Sarabad
- Autore: Abdulkareem Kasid
- Categoria: Poesia
- Casa editrice: Ensemble Edizioni
- Anno di pubblicazione: 2024
La biografia di Abdulkareem Kasid si ferma nel 1978, quando al potere salì Saddam Hussein e lui prese la strada dell’esilio, che lo portò prima in Kuwait, poi in Yemen e poi a Londra nel 1990, anche se il potere di Saddam Hussein è finito da anni, nel 2003.
È uscita questa silloge Sarabad (Ensemble edizioni, 2024, curatela di Gassid Mohammed) che parla di guerre intestine, di dittatori senza scrupoli, ma il più delle volte il poetare di Abdulkareem è la sorpresa delle piccole cose quotidiane, delle geometrie delle famiglie, che a Londra arrivano addirittura a due genitori atei, a una figlia anglicana, a un figlio musulmano in un miscuglio di orientamenti sessuali, per sintetizzare.
Ma ce ne sono molto che ti fanno venire il magone come Traversata:
Sulla riva del fiume / ci sediamo in attesa, / arrivano le barche, ci caricano e scompaiono. La sera, in lontananza, i commissariati illuminati / (accade che i poliziotti soccorrono le donne presso la riva). / E adesso niente luce nel commissariato sulla riva / nessuna ombra sulle barche, / e le donne pellegrine per Khurasan / piangono i loro figli, / soli dietro le case.
Non vi è luce / il fiume ci ha abbandonato, / portando via luci e villaggi / lasciando noi, / pochi soldati, / a morire senza acqua.
Questa poesia può essere ambigua, perché gli iracheni che lasciavano il paese erano bene o male accolti da altri paesi. La fine di Saddam Hussein non significa molto per chi non ha da mangiare. Quindi per un po’ di anni si è parlato solo di sbarchi, poi la pandemia, ora un silenzio che fa paura. Ma come già scritto, Abdulkareem scrive di guerre e carestie, ma non viene bandita una ironia amara, la voglia di “giocare sulle disgrazie”, come nella poesia Commedia molto breve:
Capitolo primo: / guerra / Capitolo secondo: / pace peggiore d’una guerra. / Capitolo terzo: vivi terrorizzati / visitano i morti. / Capitolo quarto: morti terrorizzati / visitano i vivi. / Capitolo quinto: / non vi è nessuno / dove sono andati i vivi? Dove sono andati i morti? / La fine: / chi la conosce.

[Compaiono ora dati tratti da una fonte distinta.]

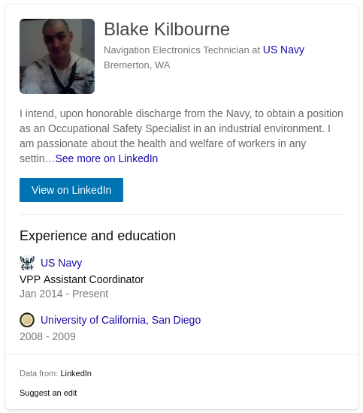Click the UC San Diego seal icon

[x=27, y=320]
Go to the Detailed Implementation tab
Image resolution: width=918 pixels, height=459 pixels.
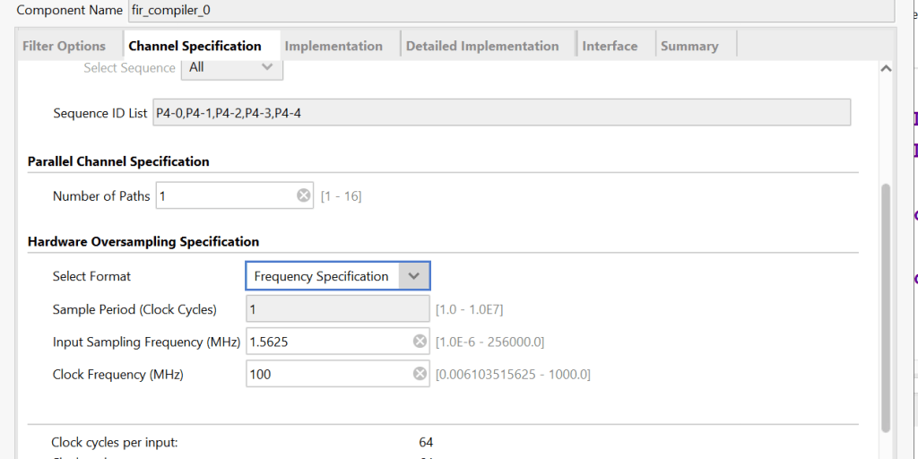[482, 46]
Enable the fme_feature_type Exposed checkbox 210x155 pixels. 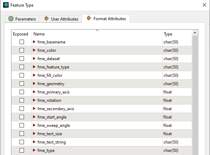[x=22, y=67]
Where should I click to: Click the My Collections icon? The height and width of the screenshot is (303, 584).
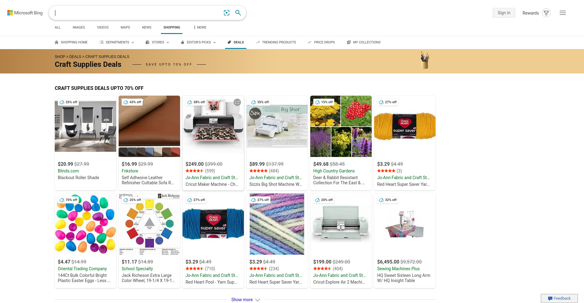tap(349, 42)
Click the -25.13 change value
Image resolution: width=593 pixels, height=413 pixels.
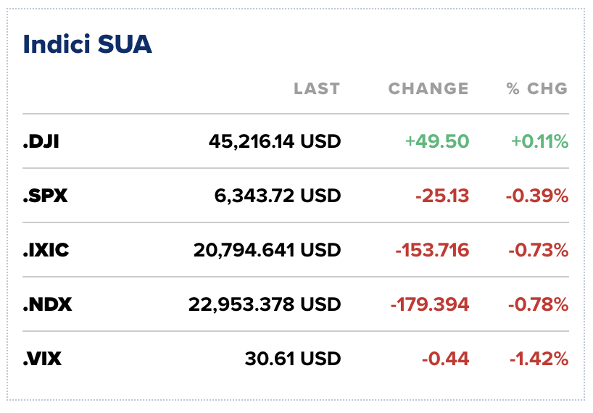[x=440, y=196]
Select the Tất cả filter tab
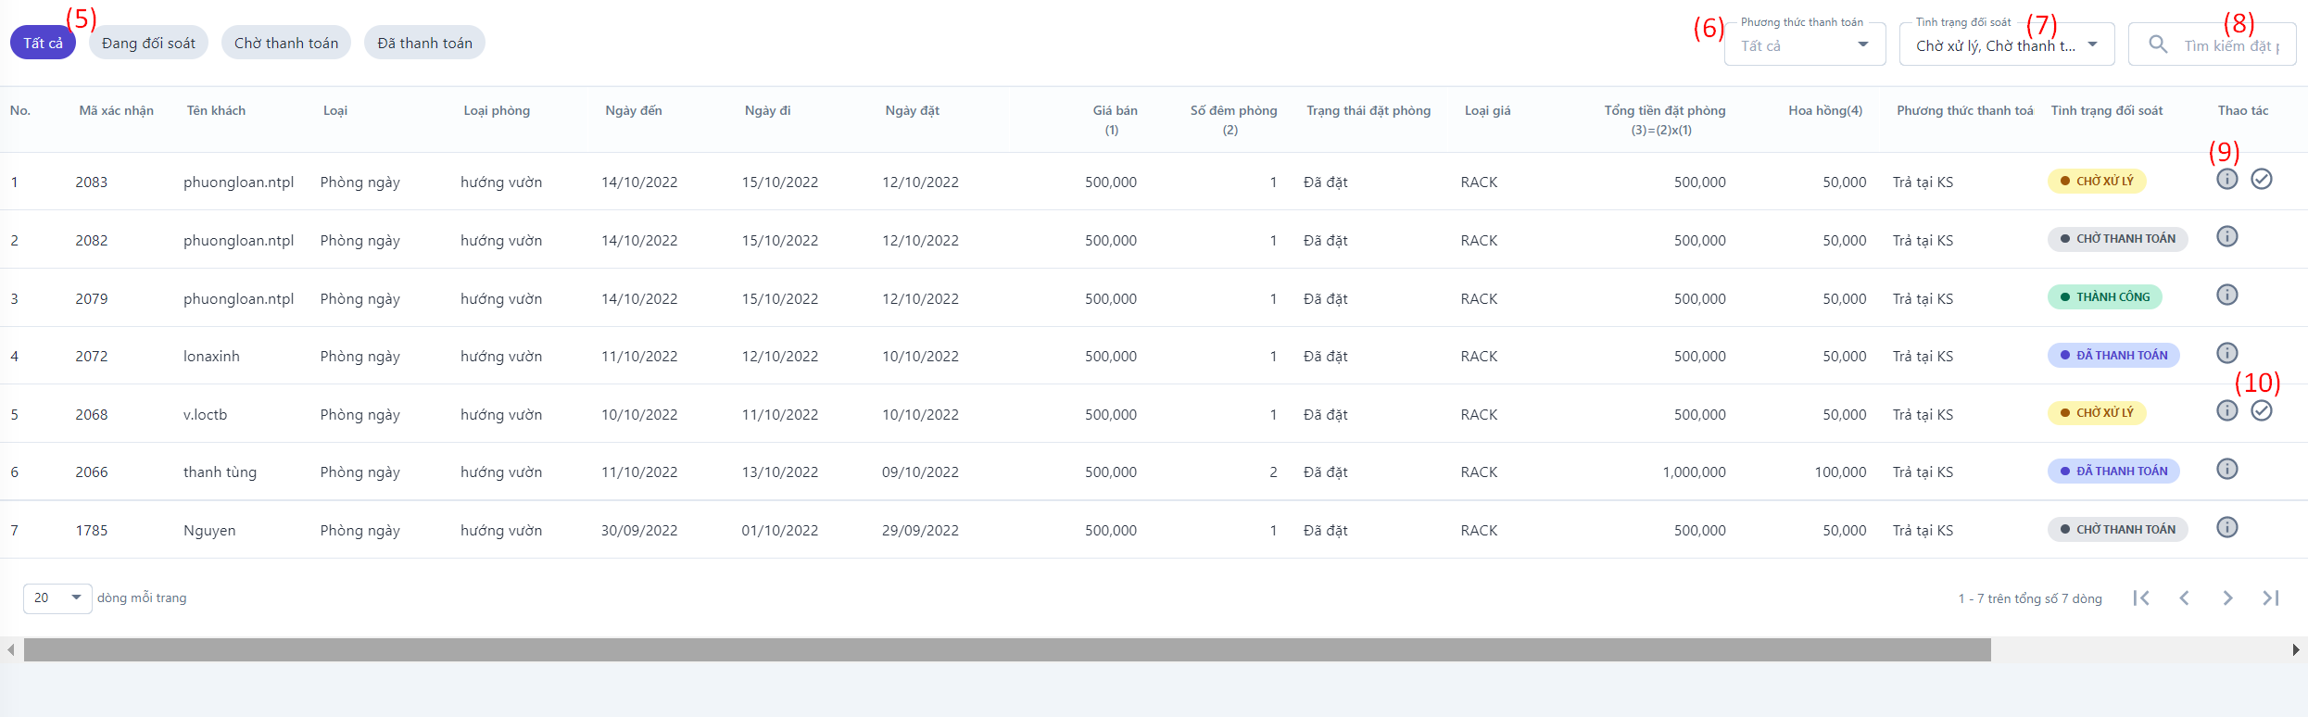Image resolution: width=2308 pixels, height=717 pixels. [43, 44]
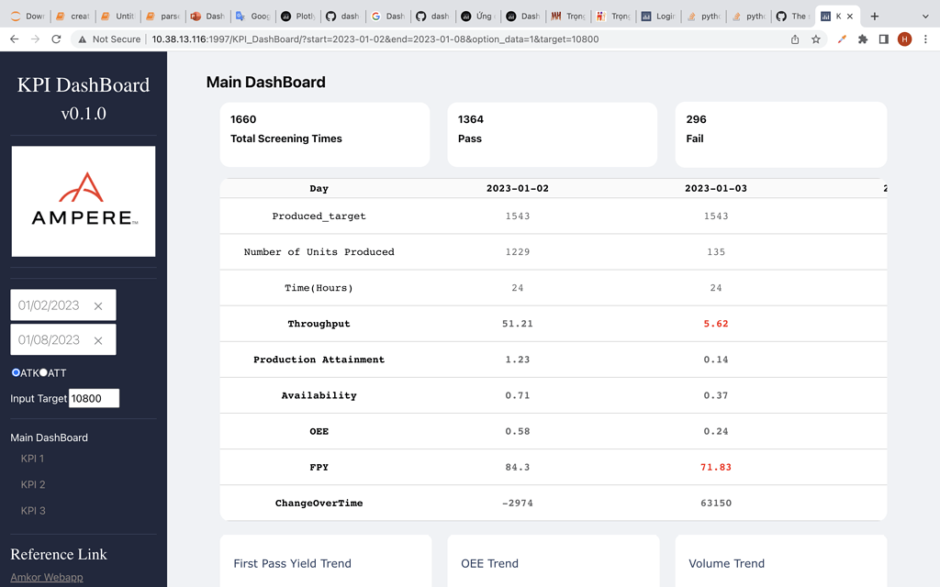The width and height of the screenshot is (940, 587).
Task: Select the ATT radio option
Action: tap(43, 372)
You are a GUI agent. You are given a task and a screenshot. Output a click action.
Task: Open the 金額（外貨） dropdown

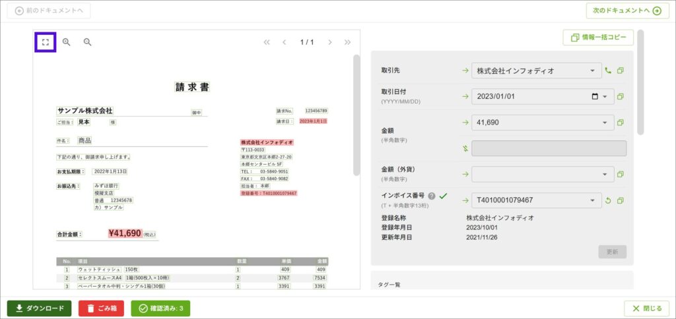click(x=605, y=174)
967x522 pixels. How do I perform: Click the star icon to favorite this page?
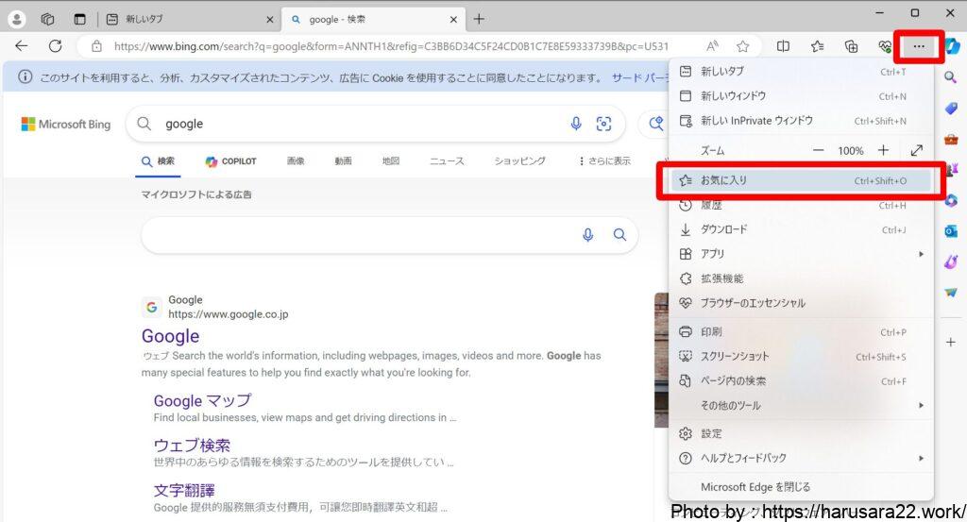coord(743,45)
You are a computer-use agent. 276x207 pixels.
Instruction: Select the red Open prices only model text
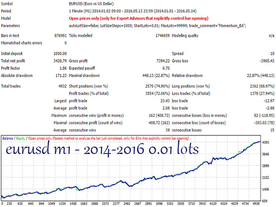pos(138,18)
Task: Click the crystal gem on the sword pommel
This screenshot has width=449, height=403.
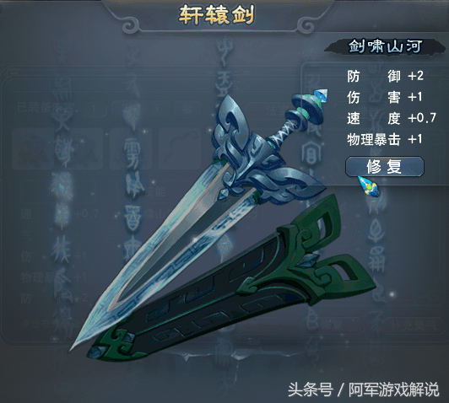Action: click(x=322, y=95)
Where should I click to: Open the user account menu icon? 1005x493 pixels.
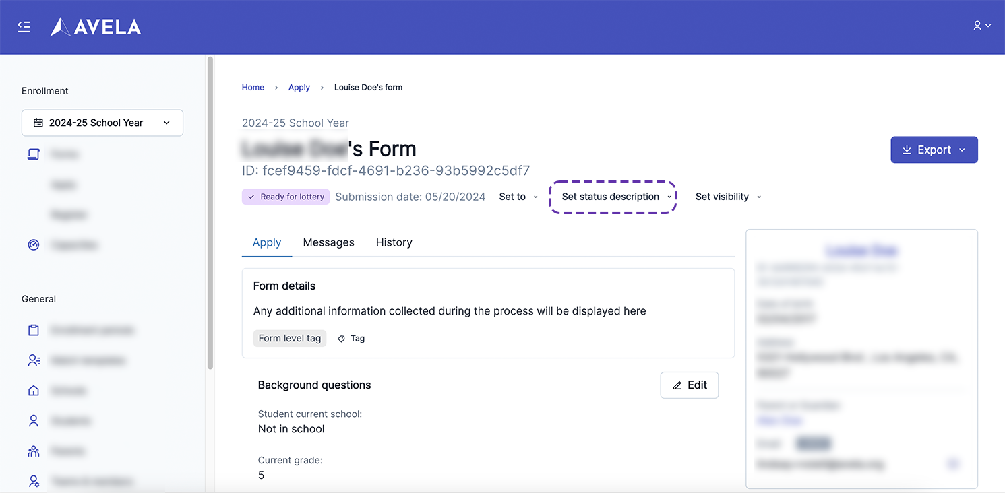point(981,26)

C’è un gioco linguistico alla base di questi versi, ma anche metafisico e storico. I vivi guardano le tombe dei morti, non pensando alla propria morte, perché anche i morti sono terrorizzati per quel che è accaduto.
Ecco che dobbiamo vivere un passo alla volta ci dice, ci suggerisce Abdulkareem, perché a parte guerre e carestie chi conosce la nostra fine?
Tenta di rispondere il poeta e traduttore e scrittore iracheno con Massima conclusiva:
Come potevo sapere/ che la strada percorsa andando/ era quella del ritorno, che i sogni giacevano alle mie spalle/e che io altro non ero/ che ombra in cammino/ d’un uomo fermo.
E poi le poesie dell’infanzia, lo stupore di un bambino, chi pensava mai che da adulti saremmo restati fermi, pur muovendoci molto?
I grandi, gli uomini e le donne, sanno fare solo del male. Male circoscritto. Per ora.